Фикрет что-то сказал, но Кот не слышал его, застыв с поднятым пальцем. Ему вдруг стало ясно, что противник выбрал для себя как раз самую удобную позицию. Но не для размена, а для стрельбы.

Это же чистый футбол. Одна команда выбирает удобную половину поля, зато другой команде достается мяч. Право первого удара. Ну нет, это право Кот решил оставить за собой.

– Извини, что ты сказал?

– Я сказал, плохое место для нас, – повторил Фикрет. – Когда ты там ходил, я тебя хорошо видел. Никакой защиты там нет. Плохое место.

– Нет плохих мест, – сказал Ковальский, приглаживая усы. – Есть плохая маскировка. И кто только учил этих придурков?

Глава 29
В прицеле – свои

Лалочка заботилась о Зубове всю ночь. «Лежи. Молчи. Не двигайся. Я сделаю все сама», сказала она. Такую женщину он ждал и искал всю жизнь. Наконец-то ему досталась женщина, с которой не надо было ни о чем договариваться. Не надо было ни просить, ни подсказывать. Она делала все. Нежно и бесшумно. Ее огромные груди щекотали его по животу, груди, щекам, и вдруг прижимались к его лицу, оказавшись теплыми, как свежий хлеб, и мягкими, как первый снег. А ягодицы были прохладными и нежными, как морская волна, и они мягко обволакивали его живот, бедра, и снова живот… Она тоже ничего не говорила, и только дыхание ее становилось иногда прерывистым, потом замирало на бесконечное мгновение, и оба они застывали, но она оживала первой, и все начиналось сначала. Наконец-то ему досталась женщина, которая не кричала, не стонала, не кусалась, не царапалась – зато он под ней и стонал и кричал. Возможно, что и кусался, потому что несколько раз она шлепала его по губам. Она мыла его теплой губкой и обтирала своими волосами, она приносила в постель вино и фрукты, и ее голос журчал ласковыми и короткими фразами, журчал, как струйка вина, наполнявшая бокалы… «Теперь ты лежи и не двигайся», скомандовал он, но она не подчинилась, и это была схватка, и скачка, и это уже была другая женщина, и не женщина, а воющая кошка. И снова недолгое перемирие, и он сдался, и снова она нависала над ним своим нежным шелковистым животом без единой складки… Вконец измотанный, он заснул под утро и не заметил, как она исчезла.

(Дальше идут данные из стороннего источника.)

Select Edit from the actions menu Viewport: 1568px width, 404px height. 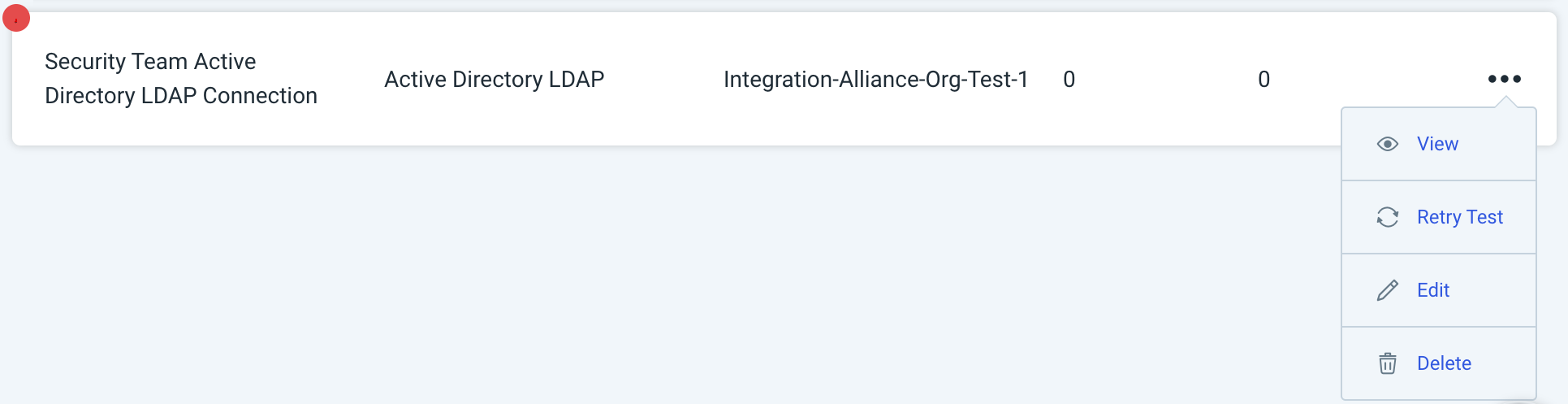[x=1433, y=290]
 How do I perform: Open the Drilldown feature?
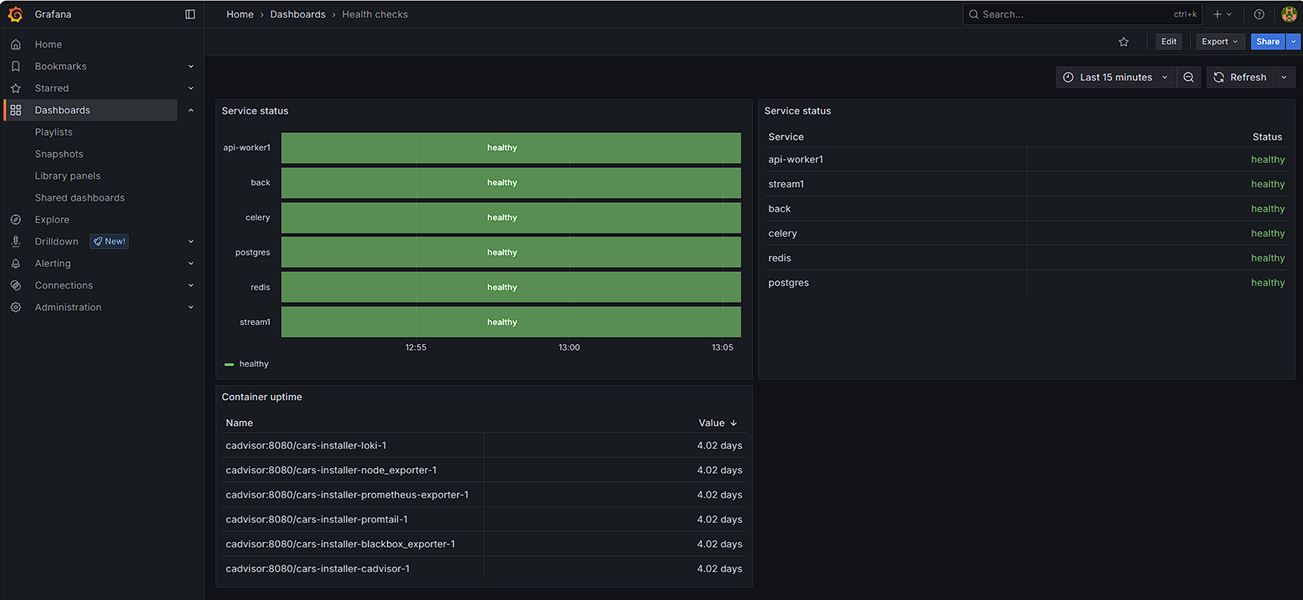point(55,240)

Его разбудил шум вертолета.

«Проспал все на свете», подумал он с досадой. Ломило поясницу, ноги были как ватные. Не надо было пить этот портвейн. Если они даже в чай что-то подмешивают… О чем она спрашивала? Он же что-то ей рассказывал… Не вспомнить. Полный провал в памяти. В углу он нашел медный таз и кувшин с длинным носиком. Поливая себе на руку, умылся. Вода пахла розой, и он вспомнил, как Лалочка ночью лила ему на живот струйку из этого кувшина… Ага, появляются проблески памяти. Что же он ей рассказал? Да что он мог рассказать…

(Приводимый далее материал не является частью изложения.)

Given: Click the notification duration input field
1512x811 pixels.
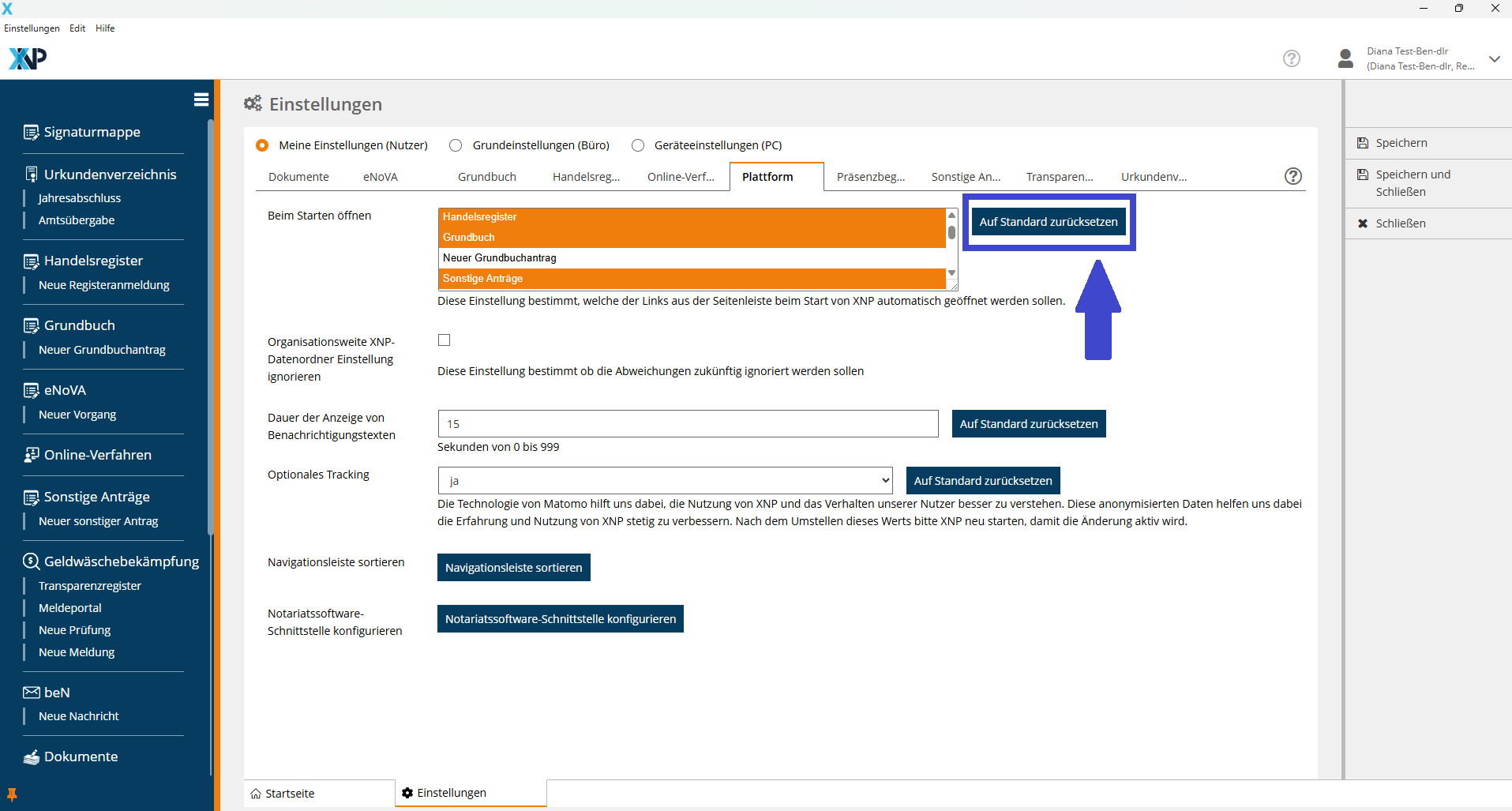Looking at the screenshot, I should [x=687, y=424].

У него были другие планы на эту ночь. Прошли сутки, а он ничего не сделал. Где сейчас Граф? Его могли перебросить куда-нибудь, заложников обычно не держат долго на одном месте. И если его здесь нет, то зачем тебе здесь оставаться? А если Граф еще здесь, то почему ты кувыркаешься с восточной пышечкой, вместо того, чтобы действовать?

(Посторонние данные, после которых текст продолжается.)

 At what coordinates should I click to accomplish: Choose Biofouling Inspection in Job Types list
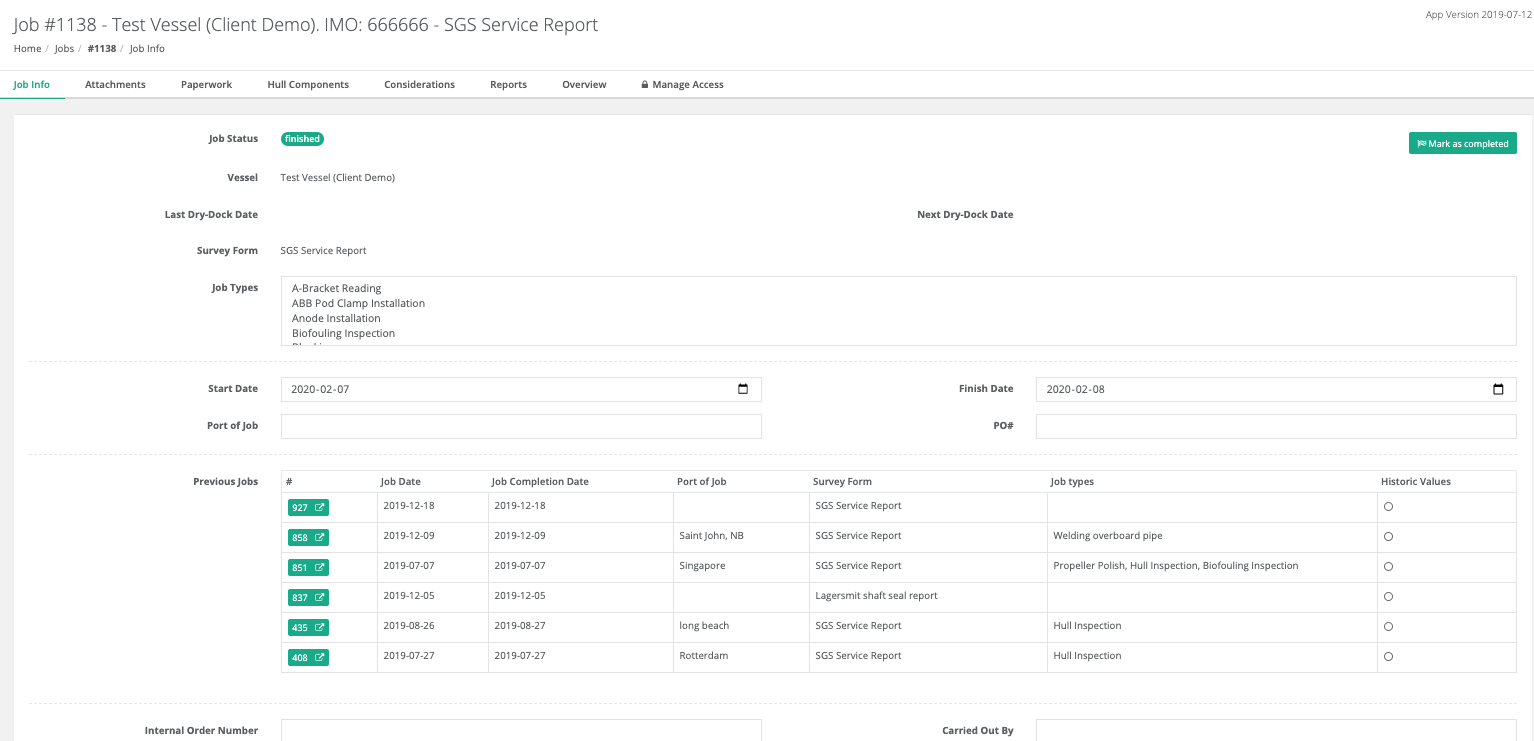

Как действовать? Зубов вдруг почувствовал, что на него смотрят. Он сидел взаперти, голый, без оружия, один. А за стенами комнатки целая толпа врагов.

Кажется, маскарад закончен, подумал он, оглядываясь в поисках хоть какого-нибудь оружия.

Маскарадом они когда-то называли выход на засадные действия в гражданской одежде. Это было давно.

Сейчас другая война. Сейчас не надо переодеваться в одежду противника. Идет обычная гражданская война. Противники говорят на одном языке, носят одинаковую форму, пользуются одинаковым оружием. Идеальная обстановка для разведки и диверсий. А контрразведчику остается либо застрелиться, либо хватать всех, с кем лично не знаком.

Он нашел в шкафу свою одежду, аккуратно висящую на плечиках. Камуфляж висел отдельно, причем никаких следов пыли и грязи, все было заботливо вычищено. Рядом на полочке лежали ПСМ и кольт, магазины отдельно.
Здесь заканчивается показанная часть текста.